- What needs to be done
Copy the listing below without any changes, from the line with "22) label: HEADPHONES" to the line with "388, 692, 451)", keeping both of those lines.

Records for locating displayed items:

______

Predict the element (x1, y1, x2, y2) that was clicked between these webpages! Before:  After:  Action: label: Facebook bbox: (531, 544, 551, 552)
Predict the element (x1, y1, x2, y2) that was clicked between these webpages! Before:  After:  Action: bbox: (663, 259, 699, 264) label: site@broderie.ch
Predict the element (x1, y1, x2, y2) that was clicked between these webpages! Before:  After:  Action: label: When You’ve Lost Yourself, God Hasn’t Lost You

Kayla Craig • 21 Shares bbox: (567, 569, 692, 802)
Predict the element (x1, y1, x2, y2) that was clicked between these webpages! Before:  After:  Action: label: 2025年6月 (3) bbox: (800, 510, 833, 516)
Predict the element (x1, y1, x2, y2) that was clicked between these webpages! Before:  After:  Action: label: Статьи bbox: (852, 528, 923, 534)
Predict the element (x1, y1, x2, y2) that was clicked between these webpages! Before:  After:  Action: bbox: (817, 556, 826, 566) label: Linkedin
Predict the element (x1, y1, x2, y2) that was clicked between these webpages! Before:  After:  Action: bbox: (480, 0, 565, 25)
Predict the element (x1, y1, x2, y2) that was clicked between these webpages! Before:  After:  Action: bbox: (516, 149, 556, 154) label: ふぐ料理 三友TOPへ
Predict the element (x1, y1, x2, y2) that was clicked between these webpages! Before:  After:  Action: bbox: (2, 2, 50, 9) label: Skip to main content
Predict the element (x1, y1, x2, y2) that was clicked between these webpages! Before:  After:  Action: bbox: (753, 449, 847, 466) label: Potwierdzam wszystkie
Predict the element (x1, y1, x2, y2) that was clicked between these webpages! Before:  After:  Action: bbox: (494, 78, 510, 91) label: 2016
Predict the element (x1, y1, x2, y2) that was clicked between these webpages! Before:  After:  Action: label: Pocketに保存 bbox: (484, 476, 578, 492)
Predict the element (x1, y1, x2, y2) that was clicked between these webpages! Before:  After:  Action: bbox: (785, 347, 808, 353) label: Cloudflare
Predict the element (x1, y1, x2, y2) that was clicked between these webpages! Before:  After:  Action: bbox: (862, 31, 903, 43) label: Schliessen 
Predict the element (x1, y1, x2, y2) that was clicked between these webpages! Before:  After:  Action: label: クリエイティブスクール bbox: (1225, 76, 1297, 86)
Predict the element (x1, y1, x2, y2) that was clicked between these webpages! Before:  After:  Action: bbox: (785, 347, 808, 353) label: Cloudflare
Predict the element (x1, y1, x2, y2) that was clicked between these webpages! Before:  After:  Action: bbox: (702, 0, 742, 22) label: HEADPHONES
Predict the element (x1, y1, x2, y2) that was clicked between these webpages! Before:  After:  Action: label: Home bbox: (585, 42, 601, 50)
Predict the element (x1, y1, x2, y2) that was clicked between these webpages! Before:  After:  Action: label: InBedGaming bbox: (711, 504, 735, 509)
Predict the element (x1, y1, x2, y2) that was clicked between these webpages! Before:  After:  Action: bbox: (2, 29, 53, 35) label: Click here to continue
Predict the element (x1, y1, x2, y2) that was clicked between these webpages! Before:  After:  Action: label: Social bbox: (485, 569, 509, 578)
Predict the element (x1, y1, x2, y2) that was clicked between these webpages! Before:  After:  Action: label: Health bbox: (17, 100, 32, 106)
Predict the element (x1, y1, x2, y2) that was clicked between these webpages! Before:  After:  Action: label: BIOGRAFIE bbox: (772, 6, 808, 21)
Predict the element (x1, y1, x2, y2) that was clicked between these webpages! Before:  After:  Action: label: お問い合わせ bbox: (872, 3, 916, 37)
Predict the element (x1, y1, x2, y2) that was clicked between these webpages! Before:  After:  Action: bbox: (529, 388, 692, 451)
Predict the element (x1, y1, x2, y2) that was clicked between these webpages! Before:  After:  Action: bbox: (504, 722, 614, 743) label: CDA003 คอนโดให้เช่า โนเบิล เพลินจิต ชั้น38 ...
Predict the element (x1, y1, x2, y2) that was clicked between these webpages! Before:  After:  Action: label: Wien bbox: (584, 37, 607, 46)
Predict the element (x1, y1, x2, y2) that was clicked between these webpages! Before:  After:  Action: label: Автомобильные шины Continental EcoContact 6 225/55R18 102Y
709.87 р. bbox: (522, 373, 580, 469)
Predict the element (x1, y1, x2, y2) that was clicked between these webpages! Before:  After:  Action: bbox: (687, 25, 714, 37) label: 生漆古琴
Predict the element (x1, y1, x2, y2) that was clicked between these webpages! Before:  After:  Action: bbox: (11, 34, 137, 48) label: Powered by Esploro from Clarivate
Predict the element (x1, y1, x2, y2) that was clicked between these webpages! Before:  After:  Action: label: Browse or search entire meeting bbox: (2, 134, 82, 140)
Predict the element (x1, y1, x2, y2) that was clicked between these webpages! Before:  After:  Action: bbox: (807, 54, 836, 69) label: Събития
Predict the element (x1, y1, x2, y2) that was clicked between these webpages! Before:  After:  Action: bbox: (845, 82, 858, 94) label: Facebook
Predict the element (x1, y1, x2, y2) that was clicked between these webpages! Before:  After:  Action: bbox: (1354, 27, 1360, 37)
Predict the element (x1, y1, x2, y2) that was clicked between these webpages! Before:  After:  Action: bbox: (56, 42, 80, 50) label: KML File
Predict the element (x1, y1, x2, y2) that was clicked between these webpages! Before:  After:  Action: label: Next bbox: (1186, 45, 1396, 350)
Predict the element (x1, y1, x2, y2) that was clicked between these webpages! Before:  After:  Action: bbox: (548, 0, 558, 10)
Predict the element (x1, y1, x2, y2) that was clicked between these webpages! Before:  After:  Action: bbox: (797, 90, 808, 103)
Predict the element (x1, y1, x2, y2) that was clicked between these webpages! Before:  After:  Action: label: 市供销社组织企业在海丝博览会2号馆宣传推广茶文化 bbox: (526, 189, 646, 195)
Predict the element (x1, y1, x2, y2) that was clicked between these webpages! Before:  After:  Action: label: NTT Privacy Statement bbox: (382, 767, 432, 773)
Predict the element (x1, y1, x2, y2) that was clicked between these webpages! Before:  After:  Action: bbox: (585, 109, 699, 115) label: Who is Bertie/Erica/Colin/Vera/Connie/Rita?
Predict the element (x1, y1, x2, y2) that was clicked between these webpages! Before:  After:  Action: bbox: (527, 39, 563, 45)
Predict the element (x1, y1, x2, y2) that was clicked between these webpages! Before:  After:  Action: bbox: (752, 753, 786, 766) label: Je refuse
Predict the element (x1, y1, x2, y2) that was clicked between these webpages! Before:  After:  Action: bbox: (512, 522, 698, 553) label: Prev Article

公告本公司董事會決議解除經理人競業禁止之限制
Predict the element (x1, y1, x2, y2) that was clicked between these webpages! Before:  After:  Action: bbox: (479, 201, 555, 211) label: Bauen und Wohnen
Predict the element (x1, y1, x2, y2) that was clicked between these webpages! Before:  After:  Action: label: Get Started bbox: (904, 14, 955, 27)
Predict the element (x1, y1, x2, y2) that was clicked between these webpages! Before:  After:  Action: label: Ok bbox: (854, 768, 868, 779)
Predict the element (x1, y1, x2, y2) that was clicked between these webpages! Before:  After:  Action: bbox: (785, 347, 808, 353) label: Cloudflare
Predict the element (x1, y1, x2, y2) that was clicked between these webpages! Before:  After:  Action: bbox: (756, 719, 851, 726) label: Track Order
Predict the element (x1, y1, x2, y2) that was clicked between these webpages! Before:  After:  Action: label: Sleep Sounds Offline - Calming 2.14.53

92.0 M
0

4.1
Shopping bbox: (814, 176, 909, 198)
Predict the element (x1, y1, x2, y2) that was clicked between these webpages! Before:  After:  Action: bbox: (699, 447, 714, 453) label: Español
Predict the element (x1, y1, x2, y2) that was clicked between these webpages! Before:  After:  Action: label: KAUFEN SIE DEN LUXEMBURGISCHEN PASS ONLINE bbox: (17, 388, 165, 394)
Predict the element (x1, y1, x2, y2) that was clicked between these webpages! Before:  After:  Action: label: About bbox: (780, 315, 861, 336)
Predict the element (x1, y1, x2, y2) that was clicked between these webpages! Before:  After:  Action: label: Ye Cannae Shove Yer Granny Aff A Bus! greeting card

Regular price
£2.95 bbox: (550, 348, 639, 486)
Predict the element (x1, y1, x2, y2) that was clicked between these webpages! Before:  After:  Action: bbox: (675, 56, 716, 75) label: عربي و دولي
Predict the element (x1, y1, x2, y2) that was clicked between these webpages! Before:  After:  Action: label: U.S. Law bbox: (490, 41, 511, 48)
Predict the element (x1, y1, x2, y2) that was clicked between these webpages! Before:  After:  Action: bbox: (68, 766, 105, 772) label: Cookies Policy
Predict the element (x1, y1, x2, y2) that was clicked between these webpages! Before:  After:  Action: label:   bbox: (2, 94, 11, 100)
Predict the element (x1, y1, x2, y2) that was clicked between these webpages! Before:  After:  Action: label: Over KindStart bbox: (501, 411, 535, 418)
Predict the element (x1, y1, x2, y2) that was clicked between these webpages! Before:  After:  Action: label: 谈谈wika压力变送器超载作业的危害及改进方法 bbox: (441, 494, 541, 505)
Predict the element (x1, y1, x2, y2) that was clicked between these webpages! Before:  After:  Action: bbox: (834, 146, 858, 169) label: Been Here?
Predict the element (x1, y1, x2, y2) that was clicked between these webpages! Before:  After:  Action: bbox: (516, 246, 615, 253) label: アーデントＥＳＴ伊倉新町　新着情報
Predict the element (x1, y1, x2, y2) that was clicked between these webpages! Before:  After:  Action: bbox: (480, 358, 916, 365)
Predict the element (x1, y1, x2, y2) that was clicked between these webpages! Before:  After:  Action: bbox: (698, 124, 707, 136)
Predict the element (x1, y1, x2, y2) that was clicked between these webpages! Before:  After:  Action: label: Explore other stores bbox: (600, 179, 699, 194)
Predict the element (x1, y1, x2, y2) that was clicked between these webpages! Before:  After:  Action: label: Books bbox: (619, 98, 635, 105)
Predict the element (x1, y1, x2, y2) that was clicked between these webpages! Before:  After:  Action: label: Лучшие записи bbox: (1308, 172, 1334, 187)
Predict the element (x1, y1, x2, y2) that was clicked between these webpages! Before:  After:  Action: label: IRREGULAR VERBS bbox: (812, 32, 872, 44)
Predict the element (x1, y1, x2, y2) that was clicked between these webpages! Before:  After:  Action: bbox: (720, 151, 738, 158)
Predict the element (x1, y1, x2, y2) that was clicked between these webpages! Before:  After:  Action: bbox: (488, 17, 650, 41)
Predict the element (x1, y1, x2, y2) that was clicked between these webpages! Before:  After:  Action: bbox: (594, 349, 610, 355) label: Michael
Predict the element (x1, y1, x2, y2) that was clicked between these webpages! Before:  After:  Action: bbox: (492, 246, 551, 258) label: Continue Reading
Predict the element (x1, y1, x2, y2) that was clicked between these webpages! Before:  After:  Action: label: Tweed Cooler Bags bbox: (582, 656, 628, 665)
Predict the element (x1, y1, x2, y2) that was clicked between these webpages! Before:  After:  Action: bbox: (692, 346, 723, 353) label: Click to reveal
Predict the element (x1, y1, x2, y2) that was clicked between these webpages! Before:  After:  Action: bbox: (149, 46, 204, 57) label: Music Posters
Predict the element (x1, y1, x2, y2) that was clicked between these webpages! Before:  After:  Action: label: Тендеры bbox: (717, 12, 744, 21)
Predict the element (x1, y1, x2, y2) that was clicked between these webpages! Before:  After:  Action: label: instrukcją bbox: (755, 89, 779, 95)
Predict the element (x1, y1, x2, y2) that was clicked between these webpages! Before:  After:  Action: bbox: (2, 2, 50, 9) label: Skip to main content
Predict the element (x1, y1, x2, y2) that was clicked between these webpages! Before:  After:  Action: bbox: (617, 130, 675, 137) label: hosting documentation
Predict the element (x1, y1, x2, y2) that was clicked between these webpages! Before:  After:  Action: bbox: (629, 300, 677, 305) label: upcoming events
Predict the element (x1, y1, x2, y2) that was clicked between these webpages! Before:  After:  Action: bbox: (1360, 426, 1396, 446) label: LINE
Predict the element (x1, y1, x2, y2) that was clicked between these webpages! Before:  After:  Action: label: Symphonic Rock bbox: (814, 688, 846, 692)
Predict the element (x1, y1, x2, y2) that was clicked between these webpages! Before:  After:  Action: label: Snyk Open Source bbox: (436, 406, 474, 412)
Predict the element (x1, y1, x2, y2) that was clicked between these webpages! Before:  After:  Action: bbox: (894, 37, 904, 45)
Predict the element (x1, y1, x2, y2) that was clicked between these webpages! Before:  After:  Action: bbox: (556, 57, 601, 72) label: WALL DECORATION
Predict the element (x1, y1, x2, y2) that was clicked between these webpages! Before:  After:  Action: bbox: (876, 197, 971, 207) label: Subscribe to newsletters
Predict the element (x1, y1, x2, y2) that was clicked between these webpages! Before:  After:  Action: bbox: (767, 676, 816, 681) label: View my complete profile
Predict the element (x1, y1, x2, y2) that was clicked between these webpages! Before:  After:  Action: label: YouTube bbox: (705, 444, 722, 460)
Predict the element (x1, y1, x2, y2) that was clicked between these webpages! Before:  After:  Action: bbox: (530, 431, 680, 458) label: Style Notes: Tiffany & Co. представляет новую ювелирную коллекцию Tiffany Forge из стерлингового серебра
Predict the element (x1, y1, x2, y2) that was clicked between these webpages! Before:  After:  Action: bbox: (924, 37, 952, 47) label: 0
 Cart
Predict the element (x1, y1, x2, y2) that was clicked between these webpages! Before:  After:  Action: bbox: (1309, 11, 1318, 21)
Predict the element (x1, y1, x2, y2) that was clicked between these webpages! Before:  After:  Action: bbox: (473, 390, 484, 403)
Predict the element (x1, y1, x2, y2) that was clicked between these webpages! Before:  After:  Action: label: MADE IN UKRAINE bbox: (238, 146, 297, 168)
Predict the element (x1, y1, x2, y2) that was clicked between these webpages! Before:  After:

______

- Complete answer
Predict the element (x1, y1, x2, y2) that was clicked between these webpages! Before:  After:  Action: bbox: (702, 0, 742, 22) label: HEADPHONES
Predict the element (x1, y1, x2, y2) that was clicked between these webpages! Before:  After:  Action: label: Home bbox: (585, 42, 601, 50)
Predict the element (x1, y1, x2, y2) that was clicked between these webpages! Before:  After:  Action: label: InBedGaming bbox: (711, 504, 735, 509)
Predict the element (x1, y1, x2, y2) that was clicked between these webpages! Before:  After:  Action: bbox: (2, 29, 53, 35) label: Click here to continue
Predict the element (x1, y1, x2, y2) that was clicked between these webpages! Before:  After:  Action: label: Social bbox: (485, 569, 509, 578)
Predict the element (x1, y1, x2, y2) that was clicked between these webpages! Before:  After:  Action: label: Health bbox: (17, 100, 32, 106)
Predict the element (x1, y1, x2, y2) that was clicked between these webpages! Before:  After:  Action: label: BIOGRAFIE bbox: (772, 6, 808, 21)
Predict the element (x1, y1, x2, y2) that was clicked between these webpages! Before:  After:  Action: label: お問い合わせ bbox: (872, 3, 916, 37)
Predict the element (x1, y1, x2, y2) that was clicked between these webpages! Before:  After:  Action: bbox: (529, 388, 692, 451)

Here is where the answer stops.